From: Dave Chinner <dchinner@redhat.com>

Currently we track space used in the log by grant heads.
These store the reserved space as a physical log location and
combine both space reserved for future use with space already used in
the log in a single variable. The amount of space consumed in the
log is then calculated as the  distance between the log tail and
the grant head.

The problem with tracking the grant head as a physical location
comes from the fact that it tracks both log cycle count and offset
into the log in bytes in a single 64 bit variable. because the cycle
count on disk is a 32 bit number, this also limits the offset into
the log to 32 bits. ANd because that is in bytes, we are limited to
being able to track only 2GB of log space in the grant head.

Hence to support larger physical logs, we need to track used space
differently in the grant head. We no longer use the grant head for
guiding AIL pushing, so the only thing it is now used for is
determining if we've run out of reservation space via the
calculation in xlog_space_left().

What we really need to do is move the grant heads away from tracking
physical space in the log. The issue here is that space consumed in
the log is not directly tracked by the current mechanism - the
space consumed in the log by grant head reservations gets returned
to the free pool by the tail of the log moving forward. i.e. the
space isn't directly tracked or calculated, but the used grant space
gets "freed" as the physical limits of the log are updated without
actually needing to update the grant heads.

Hence to move away from implicit, zero-update log space tracking we
need to explicitly track the amount of physical space the log
actually consumes separately to the in-memory reservations for
operations that will be committed to the journal. Luckily, we
already track the information we need to calculate this in the AIL
itself.

That is, the space currently consumed by the journal is the maximum
LSN that the AIL has seen minus the current log tail. As we update
both of these items dynamically as the head and tail of the log
moves, we always know exactly how much space the journal consumes.
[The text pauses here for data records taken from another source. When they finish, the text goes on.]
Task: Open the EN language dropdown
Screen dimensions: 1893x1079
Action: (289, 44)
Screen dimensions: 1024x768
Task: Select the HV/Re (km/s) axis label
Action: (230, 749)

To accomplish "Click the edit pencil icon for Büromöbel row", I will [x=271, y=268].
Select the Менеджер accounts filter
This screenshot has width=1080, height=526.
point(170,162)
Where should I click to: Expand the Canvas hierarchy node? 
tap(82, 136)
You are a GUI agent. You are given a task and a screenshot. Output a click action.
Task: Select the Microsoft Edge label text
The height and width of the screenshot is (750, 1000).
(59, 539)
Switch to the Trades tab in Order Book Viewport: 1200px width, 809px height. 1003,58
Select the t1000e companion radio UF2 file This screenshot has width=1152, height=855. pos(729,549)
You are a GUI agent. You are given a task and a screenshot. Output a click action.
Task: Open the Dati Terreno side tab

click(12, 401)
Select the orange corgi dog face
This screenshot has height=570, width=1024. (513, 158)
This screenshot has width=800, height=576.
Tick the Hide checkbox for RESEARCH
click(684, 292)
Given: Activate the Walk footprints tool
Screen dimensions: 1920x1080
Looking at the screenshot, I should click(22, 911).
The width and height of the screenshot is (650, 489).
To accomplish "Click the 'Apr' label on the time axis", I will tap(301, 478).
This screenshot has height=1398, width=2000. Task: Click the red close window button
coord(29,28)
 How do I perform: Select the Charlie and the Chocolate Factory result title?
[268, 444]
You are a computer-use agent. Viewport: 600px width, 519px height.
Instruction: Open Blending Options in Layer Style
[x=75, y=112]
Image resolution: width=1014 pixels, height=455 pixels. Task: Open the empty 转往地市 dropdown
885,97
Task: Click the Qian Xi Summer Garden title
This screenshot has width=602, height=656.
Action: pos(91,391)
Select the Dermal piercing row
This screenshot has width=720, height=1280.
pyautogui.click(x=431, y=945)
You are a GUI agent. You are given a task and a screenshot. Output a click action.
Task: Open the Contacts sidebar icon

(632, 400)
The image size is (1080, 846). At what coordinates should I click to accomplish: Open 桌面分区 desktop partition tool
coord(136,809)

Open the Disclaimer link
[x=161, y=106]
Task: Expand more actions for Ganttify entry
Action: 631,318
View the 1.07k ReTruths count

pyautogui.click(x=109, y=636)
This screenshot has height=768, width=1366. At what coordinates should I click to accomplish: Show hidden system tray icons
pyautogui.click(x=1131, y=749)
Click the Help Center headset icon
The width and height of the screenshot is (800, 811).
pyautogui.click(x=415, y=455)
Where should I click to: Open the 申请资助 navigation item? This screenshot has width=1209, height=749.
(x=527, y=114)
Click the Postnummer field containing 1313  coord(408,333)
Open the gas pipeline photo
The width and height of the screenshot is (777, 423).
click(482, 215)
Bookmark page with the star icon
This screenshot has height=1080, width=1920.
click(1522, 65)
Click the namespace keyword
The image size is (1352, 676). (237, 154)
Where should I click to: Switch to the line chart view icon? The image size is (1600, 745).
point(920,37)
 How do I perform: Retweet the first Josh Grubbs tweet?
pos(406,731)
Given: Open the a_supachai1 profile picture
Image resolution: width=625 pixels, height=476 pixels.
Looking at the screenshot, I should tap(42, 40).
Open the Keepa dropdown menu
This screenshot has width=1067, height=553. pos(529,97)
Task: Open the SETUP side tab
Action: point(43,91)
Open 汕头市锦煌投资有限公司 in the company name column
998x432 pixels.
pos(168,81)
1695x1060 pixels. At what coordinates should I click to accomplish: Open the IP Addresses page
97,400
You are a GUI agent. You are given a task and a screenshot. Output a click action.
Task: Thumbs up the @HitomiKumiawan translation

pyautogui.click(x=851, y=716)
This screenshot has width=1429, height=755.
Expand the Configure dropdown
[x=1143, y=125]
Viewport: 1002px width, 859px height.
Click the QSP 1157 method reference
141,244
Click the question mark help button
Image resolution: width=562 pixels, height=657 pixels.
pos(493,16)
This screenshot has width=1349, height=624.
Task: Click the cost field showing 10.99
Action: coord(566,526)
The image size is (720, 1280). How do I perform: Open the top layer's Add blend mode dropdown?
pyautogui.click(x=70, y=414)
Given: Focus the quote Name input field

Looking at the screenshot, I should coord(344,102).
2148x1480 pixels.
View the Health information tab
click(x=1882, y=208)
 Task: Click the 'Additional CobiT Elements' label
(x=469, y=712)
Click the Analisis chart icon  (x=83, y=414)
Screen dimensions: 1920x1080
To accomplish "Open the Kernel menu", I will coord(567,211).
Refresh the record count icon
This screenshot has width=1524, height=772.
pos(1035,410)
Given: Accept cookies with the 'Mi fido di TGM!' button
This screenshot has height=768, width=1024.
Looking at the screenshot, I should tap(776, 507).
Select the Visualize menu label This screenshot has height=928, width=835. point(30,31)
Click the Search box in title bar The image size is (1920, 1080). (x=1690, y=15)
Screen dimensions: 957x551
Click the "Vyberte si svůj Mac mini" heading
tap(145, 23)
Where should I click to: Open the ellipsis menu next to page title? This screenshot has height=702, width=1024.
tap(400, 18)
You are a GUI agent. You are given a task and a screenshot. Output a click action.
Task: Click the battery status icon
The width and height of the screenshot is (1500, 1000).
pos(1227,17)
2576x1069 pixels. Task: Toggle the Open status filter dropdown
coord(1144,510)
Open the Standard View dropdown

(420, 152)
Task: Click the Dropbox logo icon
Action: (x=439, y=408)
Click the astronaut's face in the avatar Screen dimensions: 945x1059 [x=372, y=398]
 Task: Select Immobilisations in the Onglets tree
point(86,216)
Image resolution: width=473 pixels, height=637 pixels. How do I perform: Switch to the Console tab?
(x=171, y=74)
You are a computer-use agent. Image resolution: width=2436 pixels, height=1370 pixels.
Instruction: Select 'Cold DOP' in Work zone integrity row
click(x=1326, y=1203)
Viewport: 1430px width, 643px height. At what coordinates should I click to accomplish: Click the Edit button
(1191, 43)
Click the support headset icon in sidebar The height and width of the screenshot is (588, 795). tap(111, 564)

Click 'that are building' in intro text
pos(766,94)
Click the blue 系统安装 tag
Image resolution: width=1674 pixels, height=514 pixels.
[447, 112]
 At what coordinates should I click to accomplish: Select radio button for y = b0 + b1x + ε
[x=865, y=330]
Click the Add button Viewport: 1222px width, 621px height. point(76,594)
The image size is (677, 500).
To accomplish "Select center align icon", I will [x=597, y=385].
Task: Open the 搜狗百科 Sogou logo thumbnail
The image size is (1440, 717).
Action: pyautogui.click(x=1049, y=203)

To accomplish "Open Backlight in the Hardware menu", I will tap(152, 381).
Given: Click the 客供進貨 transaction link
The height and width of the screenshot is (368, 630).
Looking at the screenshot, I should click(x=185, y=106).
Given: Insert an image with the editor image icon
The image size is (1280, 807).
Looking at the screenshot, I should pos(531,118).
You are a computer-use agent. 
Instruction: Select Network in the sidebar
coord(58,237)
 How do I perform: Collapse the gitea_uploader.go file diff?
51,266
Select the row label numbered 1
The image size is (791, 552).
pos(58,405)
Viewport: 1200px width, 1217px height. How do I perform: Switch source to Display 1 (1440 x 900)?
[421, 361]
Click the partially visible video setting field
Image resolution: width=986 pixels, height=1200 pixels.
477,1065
This means that we also know exactly how much space the currently
active reservations require, and exactly how much free space we have
remaining for new reservations to be made. Most importantly, we know
what these spaces are indepedently of the physical locations of
the head and tail of the log.

Hence by separating out the physical space consumed by the journal,
we can now track reservations in the grant heads purely as a byte
count, and the log can be considered full when the tail space +
reservation space exceeds the size of the log. This means we can use
the full 64 bits of grant head space for reservation space,
completely removing the 32 bit byte count limitation on log size
that they impose.

Hence the first step in this conversion is to track and update the
"log tail space" every time the AIL tail or maximum seen LSN
changes.

Signed-off-by: Dave Chinner <dchinner@redhat.com>
Reviewed-by: Darrick J. Wong <djwong@kernel.org>
Reviewed-by: Christoph Hellwig <hch@lst.de>
---
 fs/xfs/xfs_log_cil.c   | 9 ++++++---
 fs/xfs/xfs_log_priv.h  | 1 +
 fs/xfs/xfs_trans_ail.c | 9 ++++++---
 3 files changed, 13 insertions(+), 6 deletions(-)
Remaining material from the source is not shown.